The health impacts of disruptions to our body clocks, the type regular shift workers might endure, are becoming clearer on the back of research uncovering links to heart disease and impacts on metabolism, among other effects. A new study has drilled into the relationship between the timing of our meals and the body's blood glucose levels, finding that those chowing down after dark may be at greater risk of diabetes and obesity.
The body's natural sleep-wake cycle, known as our circadian rhythm, is increasingly being found to play a role in all kinds of health outcomes. Last month, for example, we looked at a study detailing new mechanisms within heart cells that govern a shift in cardiac activity over 24-hour periods, offering clues as to why shift workers are at higher risk of heart trouble.
Some studies have shown how irregular sleep patterns can have a similar effect, while others have shown they can drive up the risk of developing metabolic disorders such as hypertension, obesity, and diabetes. Shining further light on the topic are the results from a small clinical trial involving 19 young and healthy subjects, all of whom were made to keep hours that simulated night work conditions.

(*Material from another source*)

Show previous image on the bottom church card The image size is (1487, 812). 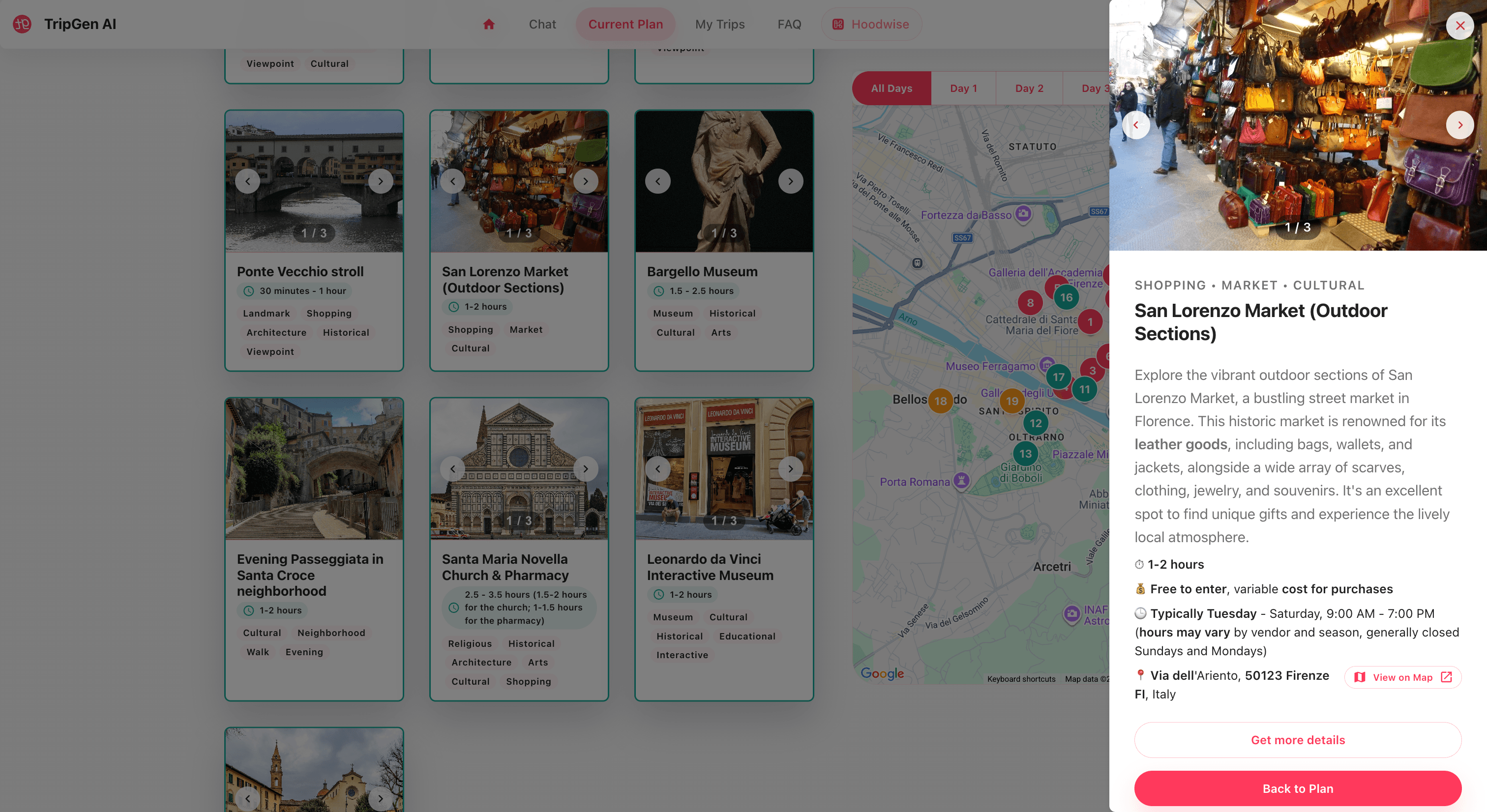click(x=248, y=799)
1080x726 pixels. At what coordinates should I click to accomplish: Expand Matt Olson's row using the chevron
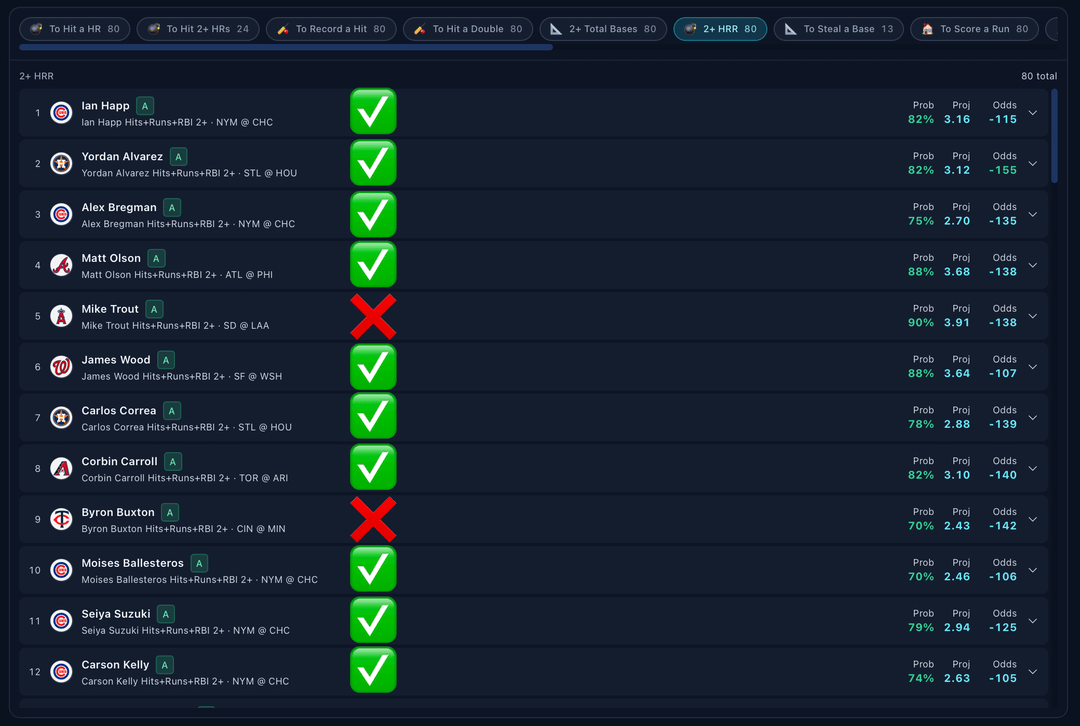coord(1033,265)
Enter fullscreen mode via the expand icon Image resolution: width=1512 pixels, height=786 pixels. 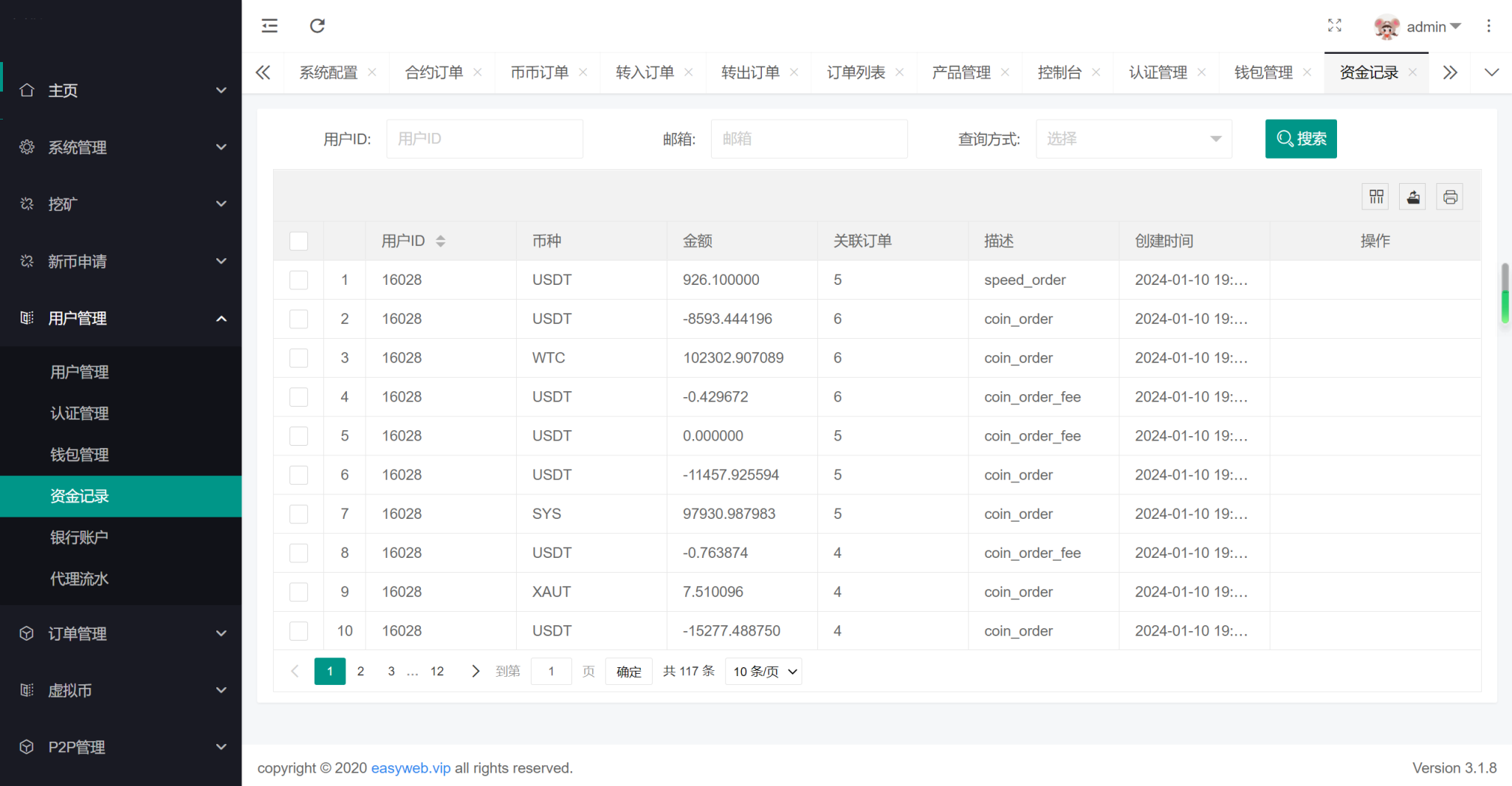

The cohort was divided into two groups, with either a regular daytime eating schedule, or a nighttime eating schedule replicating that of a typical night worker. This took place across a 14-day period, and was designed to explore whether the increased risk of diabetes endured by night workers can be countered, to some degree, by a daytime eating schedule. Assessing blood glucose levels afterwards revealed a marked difference between the two groups, with levels of those who ate at night found to be an average of 6.4 percent higher.
“This is the first study in humans to demonstrate the use of meal timing as a countermeasure against the combined negative effects of impaired glucose tolerance and disrupted alignment of circadian rhythms resulting from simulated night work,” says study leader Frank A.J.L. Scheer, professor of medicine at Harvard Medical School.
The results point to a possible lifestyle intervention to lower the risk of diabetes among night workers, but the scientists say that the mechanisms at play are complex. They believe at the root of the issue is a circadian misalignment, or a mistiming between the central circadian clock in the brain's hypothalamus and the behavioral sleep/wake and eating/fasting cycles, leading to the observed effects on blood glucose.
“This is a rigorous and highly controlled laboratory study that demonstrates a potential intervention for the adverse metabolic effects associated with shift work, which is a known public health concern,” says Marishka Brown, Ph.D., director of the National Heart, Lung, and Blood Institute's National Center on Sleep Disorders Research. “We look forward to additional studies that confirm the results and begin to untangle the biological underpinnings of these findings.”
The research was published in the journal Science Advances.